◆ Your assignment: Please count the lines of the data that contain "system" and state only the total.

◆ Provided material:
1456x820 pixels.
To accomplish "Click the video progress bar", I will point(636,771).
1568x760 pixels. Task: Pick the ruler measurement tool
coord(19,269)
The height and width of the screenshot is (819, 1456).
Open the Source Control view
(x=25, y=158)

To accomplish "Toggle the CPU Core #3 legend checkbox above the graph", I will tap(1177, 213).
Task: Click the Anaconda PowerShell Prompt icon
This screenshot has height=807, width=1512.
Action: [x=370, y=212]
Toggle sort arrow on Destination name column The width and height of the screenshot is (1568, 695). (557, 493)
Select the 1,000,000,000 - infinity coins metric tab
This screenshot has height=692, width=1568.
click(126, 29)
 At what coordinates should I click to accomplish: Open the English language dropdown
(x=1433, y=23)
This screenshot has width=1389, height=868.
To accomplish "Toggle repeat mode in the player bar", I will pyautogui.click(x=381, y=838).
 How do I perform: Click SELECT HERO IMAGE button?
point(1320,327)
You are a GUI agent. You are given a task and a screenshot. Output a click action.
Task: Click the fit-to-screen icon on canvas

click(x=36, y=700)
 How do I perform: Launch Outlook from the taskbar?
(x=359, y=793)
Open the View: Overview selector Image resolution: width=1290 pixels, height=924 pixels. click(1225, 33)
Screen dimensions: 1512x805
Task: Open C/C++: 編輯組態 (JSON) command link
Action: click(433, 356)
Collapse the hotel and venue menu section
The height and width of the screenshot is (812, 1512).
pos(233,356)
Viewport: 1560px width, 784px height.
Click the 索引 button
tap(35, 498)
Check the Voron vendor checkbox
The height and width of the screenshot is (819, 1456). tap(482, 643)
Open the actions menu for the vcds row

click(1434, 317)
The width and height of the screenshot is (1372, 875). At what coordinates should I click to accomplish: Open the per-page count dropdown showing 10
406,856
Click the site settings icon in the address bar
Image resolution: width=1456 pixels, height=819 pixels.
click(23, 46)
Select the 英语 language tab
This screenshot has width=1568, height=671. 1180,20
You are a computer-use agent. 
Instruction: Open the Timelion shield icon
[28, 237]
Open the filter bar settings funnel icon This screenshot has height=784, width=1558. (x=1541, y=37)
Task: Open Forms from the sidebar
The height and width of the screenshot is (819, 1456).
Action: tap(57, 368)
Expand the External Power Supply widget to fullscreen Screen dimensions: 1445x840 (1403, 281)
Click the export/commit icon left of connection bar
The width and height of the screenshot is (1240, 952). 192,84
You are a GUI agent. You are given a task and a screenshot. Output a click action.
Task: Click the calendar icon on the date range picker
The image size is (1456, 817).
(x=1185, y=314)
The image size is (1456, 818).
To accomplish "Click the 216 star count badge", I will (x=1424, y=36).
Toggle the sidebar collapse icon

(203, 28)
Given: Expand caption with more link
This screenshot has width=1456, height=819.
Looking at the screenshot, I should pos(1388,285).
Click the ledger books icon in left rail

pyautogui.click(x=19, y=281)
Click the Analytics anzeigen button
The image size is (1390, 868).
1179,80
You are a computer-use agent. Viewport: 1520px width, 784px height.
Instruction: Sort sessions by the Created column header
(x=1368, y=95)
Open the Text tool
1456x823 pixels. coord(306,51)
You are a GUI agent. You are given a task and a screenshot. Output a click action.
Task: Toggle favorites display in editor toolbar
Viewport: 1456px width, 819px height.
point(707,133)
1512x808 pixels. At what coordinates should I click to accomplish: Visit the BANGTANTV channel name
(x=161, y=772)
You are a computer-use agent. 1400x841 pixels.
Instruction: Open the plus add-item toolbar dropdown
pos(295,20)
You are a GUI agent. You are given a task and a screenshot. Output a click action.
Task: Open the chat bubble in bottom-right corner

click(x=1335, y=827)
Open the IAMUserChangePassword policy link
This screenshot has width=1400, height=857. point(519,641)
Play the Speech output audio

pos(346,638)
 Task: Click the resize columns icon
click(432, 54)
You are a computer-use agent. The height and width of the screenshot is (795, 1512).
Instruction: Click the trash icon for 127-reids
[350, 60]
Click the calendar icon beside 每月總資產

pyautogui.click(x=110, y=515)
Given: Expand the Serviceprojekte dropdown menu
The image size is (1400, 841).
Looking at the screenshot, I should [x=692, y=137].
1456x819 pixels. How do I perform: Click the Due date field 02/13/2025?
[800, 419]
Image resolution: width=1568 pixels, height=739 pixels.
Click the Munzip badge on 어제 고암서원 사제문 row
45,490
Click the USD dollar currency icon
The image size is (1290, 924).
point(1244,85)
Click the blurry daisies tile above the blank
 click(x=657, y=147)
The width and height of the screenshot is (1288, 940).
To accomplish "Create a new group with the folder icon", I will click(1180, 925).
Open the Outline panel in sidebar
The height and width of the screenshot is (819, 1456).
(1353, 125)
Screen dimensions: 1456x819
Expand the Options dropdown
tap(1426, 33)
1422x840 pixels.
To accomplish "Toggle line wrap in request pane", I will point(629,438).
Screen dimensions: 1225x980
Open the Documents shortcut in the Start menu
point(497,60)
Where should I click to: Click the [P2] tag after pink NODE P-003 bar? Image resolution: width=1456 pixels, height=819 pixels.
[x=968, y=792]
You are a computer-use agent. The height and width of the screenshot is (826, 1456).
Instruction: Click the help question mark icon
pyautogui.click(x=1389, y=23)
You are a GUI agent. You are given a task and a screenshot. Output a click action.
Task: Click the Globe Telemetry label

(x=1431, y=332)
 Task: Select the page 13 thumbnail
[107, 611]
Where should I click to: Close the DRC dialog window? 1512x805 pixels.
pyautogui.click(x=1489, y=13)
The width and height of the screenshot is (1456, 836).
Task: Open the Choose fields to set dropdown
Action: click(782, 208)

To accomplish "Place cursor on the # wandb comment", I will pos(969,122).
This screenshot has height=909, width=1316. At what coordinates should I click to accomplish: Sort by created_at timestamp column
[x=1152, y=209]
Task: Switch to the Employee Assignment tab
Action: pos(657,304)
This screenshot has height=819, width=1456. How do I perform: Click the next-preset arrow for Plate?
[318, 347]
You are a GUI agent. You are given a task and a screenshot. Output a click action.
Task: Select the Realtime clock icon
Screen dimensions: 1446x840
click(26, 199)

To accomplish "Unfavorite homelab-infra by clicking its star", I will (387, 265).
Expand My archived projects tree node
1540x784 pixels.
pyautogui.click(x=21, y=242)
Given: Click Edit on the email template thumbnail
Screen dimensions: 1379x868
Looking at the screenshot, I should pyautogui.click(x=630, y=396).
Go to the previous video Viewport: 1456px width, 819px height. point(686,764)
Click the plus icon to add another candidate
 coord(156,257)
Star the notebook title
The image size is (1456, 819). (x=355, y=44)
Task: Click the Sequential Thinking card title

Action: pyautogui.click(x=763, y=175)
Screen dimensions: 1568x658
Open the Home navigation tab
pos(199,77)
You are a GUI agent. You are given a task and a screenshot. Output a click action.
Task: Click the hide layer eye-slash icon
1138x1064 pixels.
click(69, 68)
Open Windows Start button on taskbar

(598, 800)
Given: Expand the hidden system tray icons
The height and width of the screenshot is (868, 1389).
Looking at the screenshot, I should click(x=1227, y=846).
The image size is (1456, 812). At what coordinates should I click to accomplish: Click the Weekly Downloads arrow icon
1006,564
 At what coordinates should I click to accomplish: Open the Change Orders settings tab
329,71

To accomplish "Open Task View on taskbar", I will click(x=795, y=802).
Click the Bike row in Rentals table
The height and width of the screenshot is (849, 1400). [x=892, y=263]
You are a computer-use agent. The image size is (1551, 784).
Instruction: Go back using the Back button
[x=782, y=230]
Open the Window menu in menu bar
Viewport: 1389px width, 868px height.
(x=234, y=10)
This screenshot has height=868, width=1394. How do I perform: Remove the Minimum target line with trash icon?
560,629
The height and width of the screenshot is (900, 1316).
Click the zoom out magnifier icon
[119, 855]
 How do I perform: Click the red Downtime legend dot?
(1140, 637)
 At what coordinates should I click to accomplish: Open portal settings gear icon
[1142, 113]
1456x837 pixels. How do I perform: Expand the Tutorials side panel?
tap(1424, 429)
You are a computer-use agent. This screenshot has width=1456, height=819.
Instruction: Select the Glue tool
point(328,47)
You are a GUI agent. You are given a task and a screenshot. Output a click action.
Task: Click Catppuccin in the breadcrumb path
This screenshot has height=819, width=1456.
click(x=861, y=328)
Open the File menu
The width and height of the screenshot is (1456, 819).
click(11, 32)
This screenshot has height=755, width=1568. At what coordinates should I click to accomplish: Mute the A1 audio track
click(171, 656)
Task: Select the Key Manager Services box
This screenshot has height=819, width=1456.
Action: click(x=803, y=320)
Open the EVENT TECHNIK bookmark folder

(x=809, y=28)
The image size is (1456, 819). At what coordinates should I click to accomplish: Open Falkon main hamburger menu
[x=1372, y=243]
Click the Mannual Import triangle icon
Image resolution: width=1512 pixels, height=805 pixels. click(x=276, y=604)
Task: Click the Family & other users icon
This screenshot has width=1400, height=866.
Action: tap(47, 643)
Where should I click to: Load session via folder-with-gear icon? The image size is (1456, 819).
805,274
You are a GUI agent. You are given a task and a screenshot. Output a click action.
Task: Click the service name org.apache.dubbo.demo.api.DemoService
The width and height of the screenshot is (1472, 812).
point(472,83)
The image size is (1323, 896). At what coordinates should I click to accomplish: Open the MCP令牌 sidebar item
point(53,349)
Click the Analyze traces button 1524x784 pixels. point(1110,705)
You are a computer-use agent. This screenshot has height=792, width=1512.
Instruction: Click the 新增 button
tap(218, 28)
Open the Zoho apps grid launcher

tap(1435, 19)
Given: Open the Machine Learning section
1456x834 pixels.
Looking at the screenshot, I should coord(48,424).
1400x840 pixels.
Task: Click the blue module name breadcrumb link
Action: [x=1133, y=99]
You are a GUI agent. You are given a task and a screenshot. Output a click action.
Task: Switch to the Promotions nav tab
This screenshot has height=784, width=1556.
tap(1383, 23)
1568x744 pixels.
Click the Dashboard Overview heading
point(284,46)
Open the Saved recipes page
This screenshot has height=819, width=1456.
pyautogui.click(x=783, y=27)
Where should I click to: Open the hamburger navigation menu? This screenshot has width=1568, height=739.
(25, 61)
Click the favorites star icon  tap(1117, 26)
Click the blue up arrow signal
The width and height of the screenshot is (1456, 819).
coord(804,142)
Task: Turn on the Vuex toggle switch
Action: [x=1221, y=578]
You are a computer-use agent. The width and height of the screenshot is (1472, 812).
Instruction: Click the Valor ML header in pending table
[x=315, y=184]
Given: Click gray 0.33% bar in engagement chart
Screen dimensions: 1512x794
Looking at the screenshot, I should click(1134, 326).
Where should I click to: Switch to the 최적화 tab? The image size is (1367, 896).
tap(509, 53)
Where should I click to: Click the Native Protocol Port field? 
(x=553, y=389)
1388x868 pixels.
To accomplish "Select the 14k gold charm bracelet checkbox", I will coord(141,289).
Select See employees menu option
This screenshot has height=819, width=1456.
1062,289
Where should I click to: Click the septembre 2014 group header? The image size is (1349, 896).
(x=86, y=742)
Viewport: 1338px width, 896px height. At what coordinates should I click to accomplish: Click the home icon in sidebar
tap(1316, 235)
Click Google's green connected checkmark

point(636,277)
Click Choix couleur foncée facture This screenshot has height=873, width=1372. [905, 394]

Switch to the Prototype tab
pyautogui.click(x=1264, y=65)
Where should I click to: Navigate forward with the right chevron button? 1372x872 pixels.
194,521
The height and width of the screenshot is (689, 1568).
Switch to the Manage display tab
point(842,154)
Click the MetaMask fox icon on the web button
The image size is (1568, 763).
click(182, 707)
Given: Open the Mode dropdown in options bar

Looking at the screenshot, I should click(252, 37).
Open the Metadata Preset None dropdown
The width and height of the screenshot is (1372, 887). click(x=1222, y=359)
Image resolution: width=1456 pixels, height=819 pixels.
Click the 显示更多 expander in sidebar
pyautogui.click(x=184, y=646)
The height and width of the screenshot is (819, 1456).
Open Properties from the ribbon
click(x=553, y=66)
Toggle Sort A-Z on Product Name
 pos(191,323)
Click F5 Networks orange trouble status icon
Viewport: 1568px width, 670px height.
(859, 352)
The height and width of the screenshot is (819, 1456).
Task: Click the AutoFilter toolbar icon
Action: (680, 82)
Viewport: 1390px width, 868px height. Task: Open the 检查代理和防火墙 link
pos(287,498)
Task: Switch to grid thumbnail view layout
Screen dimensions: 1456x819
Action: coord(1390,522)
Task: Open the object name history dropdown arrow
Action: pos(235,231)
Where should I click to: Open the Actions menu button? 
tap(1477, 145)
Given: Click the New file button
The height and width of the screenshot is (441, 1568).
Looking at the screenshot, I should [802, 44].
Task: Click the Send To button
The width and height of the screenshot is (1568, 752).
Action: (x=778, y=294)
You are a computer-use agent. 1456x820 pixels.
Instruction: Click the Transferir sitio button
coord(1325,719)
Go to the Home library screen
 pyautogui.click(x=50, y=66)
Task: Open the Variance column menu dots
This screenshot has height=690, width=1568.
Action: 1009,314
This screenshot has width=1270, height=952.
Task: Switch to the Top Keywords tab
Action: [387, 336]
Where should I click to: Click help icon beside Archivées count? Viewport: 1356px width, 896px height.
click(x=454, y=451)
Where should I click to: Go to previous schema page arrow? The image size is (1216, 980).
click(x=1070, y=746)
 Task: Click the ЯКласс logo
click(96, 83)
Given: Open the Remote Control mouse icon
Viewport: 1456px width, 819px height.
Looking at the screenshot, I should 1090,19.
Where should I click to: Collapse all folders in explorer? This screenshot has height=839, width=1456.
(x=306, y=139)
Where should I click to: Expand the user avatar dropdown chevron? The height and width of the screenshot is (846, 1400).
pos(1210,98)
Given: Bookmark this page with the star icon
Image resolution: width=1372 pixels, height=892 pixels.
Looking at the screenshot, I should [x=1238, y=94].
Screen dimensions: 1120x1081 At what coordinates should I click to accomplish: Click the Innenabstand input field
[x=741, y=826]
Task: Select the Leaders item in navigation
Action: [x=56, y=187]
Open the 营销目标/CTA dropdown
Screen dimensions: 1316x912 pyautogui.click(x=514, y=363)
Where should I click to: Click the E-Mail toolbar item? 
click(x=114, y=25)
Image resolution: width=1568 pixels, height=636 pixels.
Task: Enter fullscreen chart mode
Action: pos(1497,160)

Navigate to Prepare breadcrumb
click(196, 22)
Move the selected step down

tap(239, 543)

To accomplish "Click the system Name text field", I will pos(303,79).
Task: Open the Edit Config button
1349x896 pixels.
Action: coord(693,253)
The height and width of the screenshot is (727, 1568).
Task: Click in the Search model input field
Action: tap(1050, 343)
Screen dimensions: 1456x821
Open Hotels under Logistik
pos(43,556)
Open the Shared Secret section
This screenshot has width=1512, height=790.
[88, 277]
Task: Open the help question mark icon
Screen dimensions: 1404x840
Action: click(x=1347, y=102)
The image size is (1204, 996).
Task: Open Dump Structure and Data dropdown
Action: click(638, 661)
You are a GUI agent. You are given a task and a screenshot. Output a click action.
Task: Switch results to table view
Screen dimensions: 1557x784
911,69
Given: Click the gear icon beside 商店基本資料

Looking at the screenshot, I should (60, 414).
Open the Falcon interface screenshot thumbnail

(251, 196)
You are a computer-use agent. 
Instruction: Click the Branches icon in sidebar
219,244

◆ Exercise output: 2